Document passage |
To increase drug potency and reduce the chance that cancer cells would develop drug resistance, the researchers developed a nanotechnology-based therapy, what they call an injectable nanoparticle generator (iNPG), that can shuttle a drug through the tumor vasculature, straight to the nucleus of tumor cells.
The iNPG is like a “mothership,” Dr. Shen explained, in which the researchers hide doxorubicin-containing nanoparticles called pDox. The pDox are long chains to which doxorubicin molecules are attached. Because of their size and shape, as well as other properties, he noted, the iNPG particles preferentially accumulate in the lungs and liver—primary sites for breast cancer metastases.
Once the iNPG particles reach the tumor vasculature, the pDox nanoparticles are released from the iNPG’s nanopores. Thermodynamic forces then cause the pDox chains to wrap up into balls, which makes them resemble exosomes—small membrane-bound sacs that are exchanged by cells. Disguising the nanoparticle as an exosome allows the drug to be taken up by tumor cells and to avoid their efflux pumps.
Once inside the tumor cell, the pDox particles eventually traffic to vesicles near the nucleus, called endosomes, where the high pH of the endosome causes the doxorubicin to detach and kill the cell.
The researchers tested the iNPG particles in mouse models of metastatic triple-negative breast cancer. Half of the mice achieved complete remission and lived disease-free as long as their healthy matched littermates. The other half eventually died of metastatic disease, but still lived much longer than mice treated with standard doxorubicin or liposomal doxorubicin (Doxil®).
“We were stunned when we did the experiment, and so we did it again and again,” said Mauro Ferrari, Ph.D., president and CEO of Houston Methodist Research Institute and senior investigator on the study. “It’s been 5 years’ worth of animal studies.”
This approach is a novel way to use nanotechnology, Dr. Ferrari emphasized.
“If we take the same [pDox] nanoparticles and inject them in systemic circulation by IV drip, they don’t have the therapeutic effect,” he said. “The key discovery was to make these nanoparticles after they reach the tumor microenvironment.”
Packaging the pDOX in the iNPG allows the drug to get past “biological barriers” that often prevent cancer drugs from accumulating in tumors, Dr. Ferrari continued, such as those that divert the drug to nontarget organs or prevent it from leaving the circulation and entering the tumor microenvironment.
Doxorubicin is one of the most widely used chemotherapy drugs. It is typically used to treat breast and ovarian cancers, sarcomas, and other types of cancer. But doxorubicin can damage the heart, so there's a limit to the amount of the drug that one patient can receive before they develop cardiac side effects, explained Dr. Shen.
In the study, at one week after treatment, mice that received the iNPG treatment had no evidence of the drug in cardiac tissue and no evidence of cardiac injury, while mice that received standard doxorubicin or pDox nanoparticles not packaged in the iNPG still had elevated levels of drug in the heart and damage to cardiac tissue.
“With this platform, we can change the biodistribution of the drug,” Dr. Shen said.
The approach “certainly represents an ingenious nanotechnology,” said Piotr Grodzinski, Ph.D., director of NCI’s Office of Nanotechnology Research. “It will be interesting to see if this strategy can be generalized and if particles can be engineered to target tissues besides the lung and liver.”
Dr. Ferrari and his colleagues are seeking permission from the Food and Drug Administration to carry out a phase I clinical trial, which they hope will start within the next 12 to 18 months, he said.

Required tasks |
(1) In the passage on the nanoparticle drug therapy, in which two organs do the iNPG particles preferentially accumulate?
(2) Repeat word for word the part of the passage on the nanoparticle drug therapy starting with "Packaging the pDOX" and going on through "entering the tumor microenvironment.".
Use only the passage on the nanoparticle drug therapy as your source.

Supplied records |
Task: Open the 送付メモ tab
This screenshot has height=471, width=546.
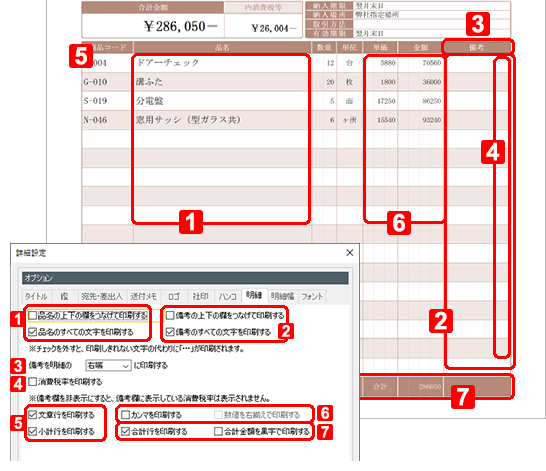Action: coord(143,296)
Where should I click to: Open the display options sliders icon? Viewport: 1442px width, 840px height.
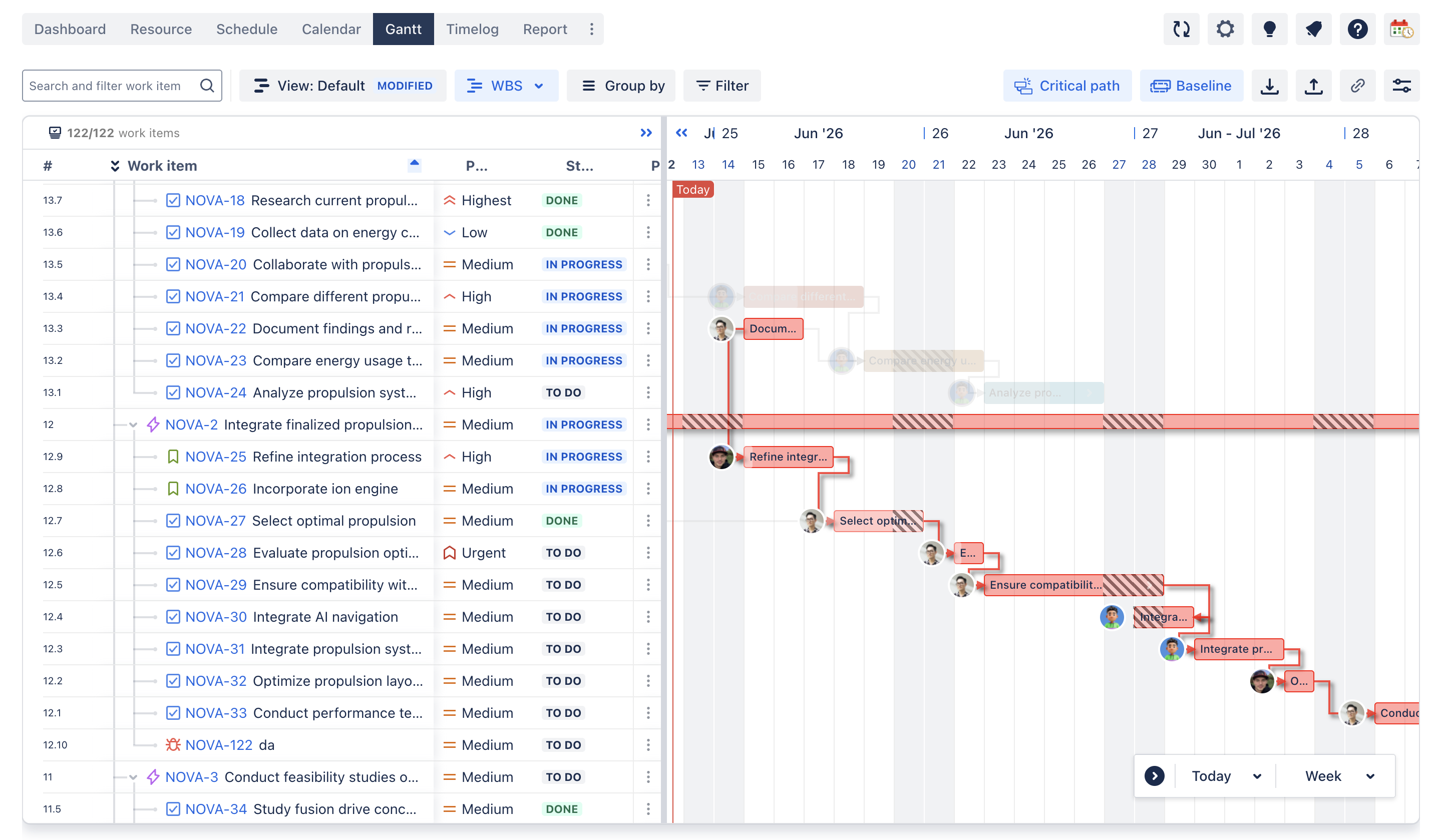click(1401, 86)
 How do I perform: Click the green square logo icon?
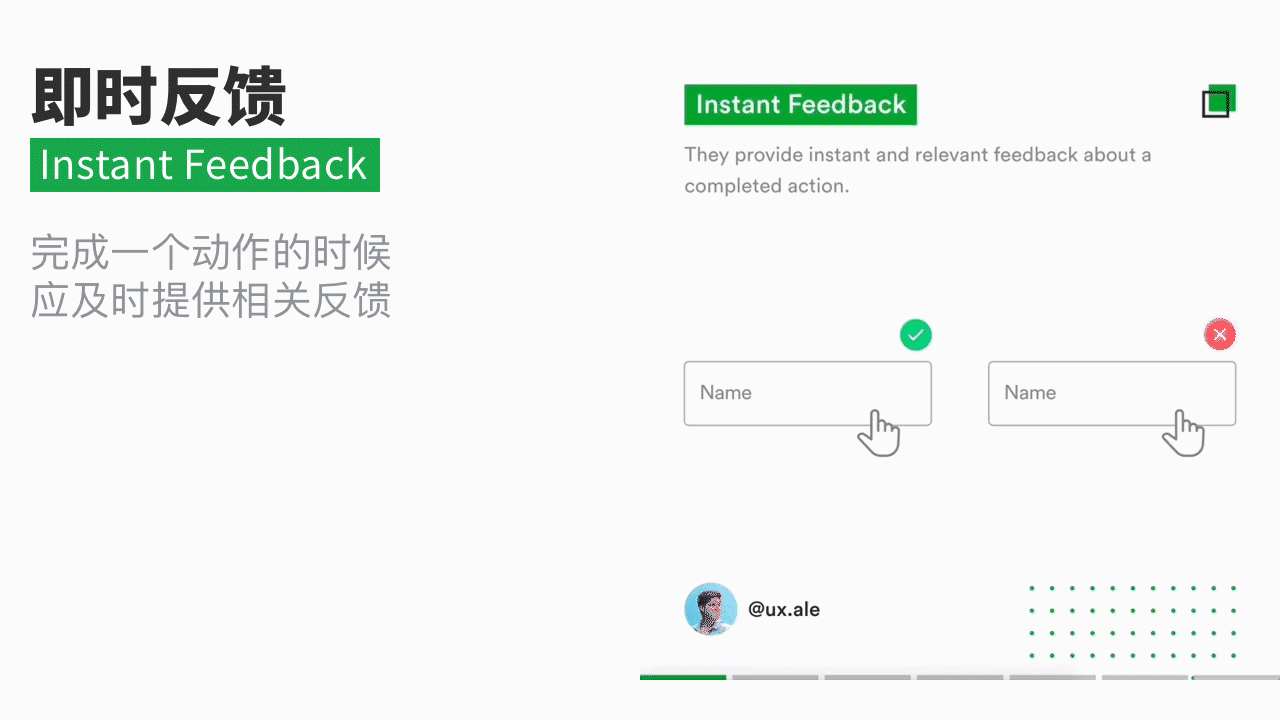pyautogui.click(x=1219, y=101)
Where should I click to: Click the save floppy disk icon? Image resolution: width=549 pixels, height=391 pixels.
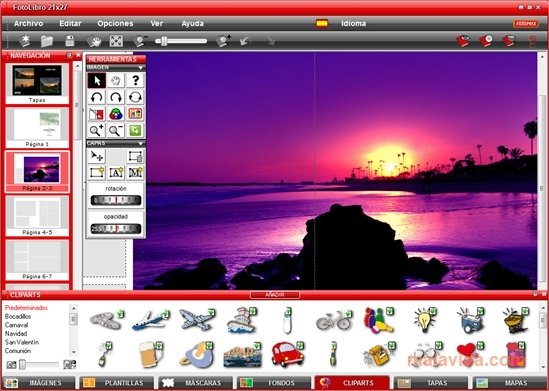point(70,41)
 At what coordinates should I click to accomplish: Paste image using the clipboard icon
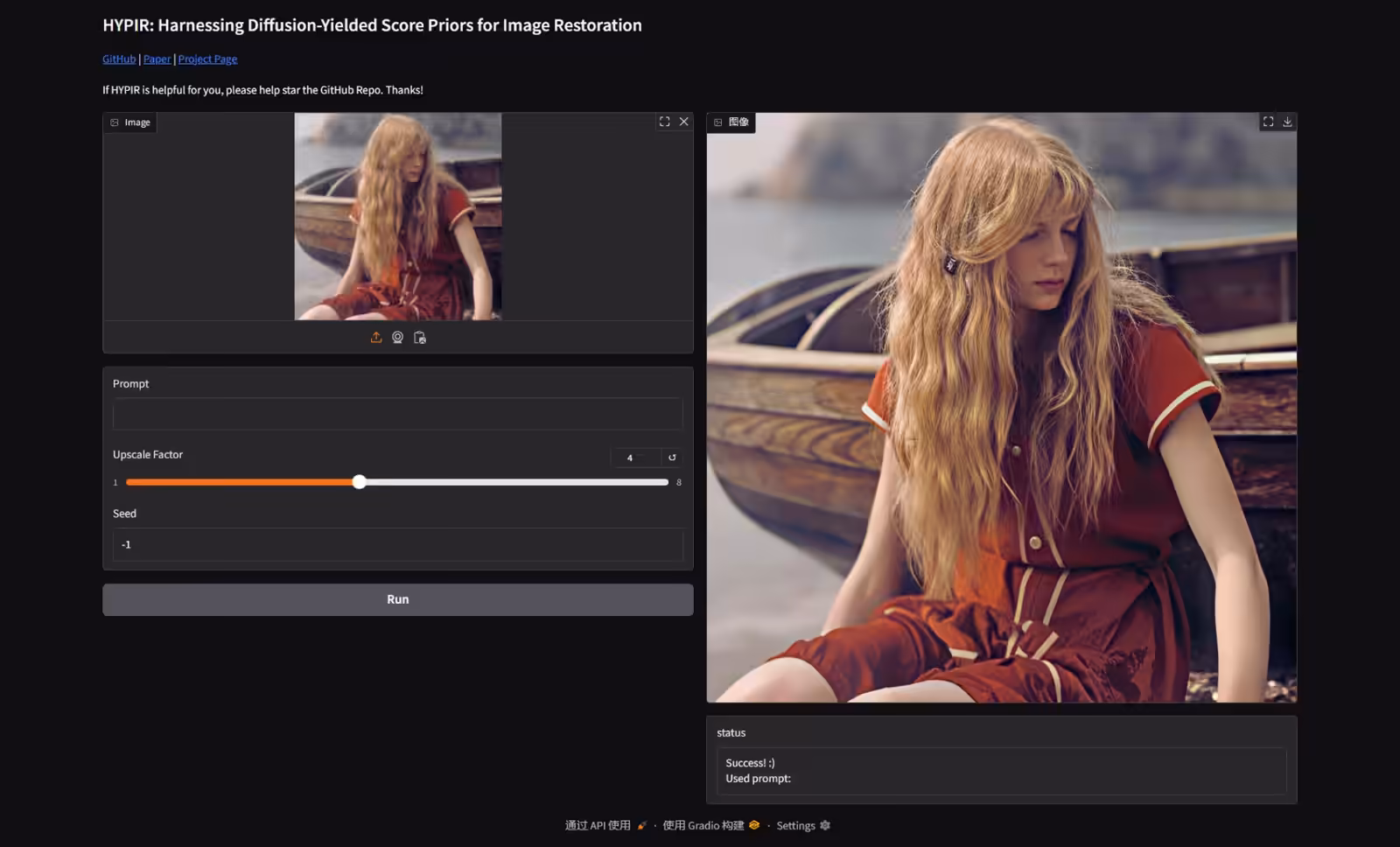[420, 338]
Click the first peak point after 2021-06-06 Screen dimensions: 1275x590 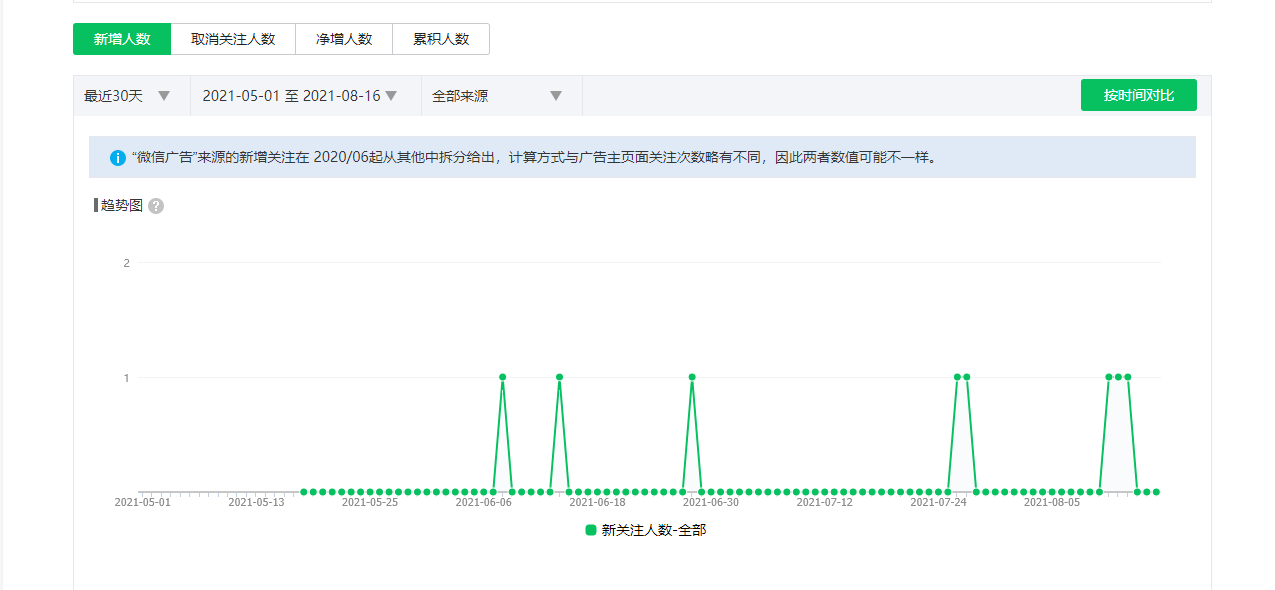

Results of the tasks |
(1) The lungs and the liver.

(2)
Packaging the pDOX in the iNPG allows the drug to get past “biological barriers” that often prevent cancer drugs from accumulating in tumors, Dr. Ferrari continued, such as those that divert the drug to nontarget organs or prevent it from leaving the circulation and entering the tumor microenvironment.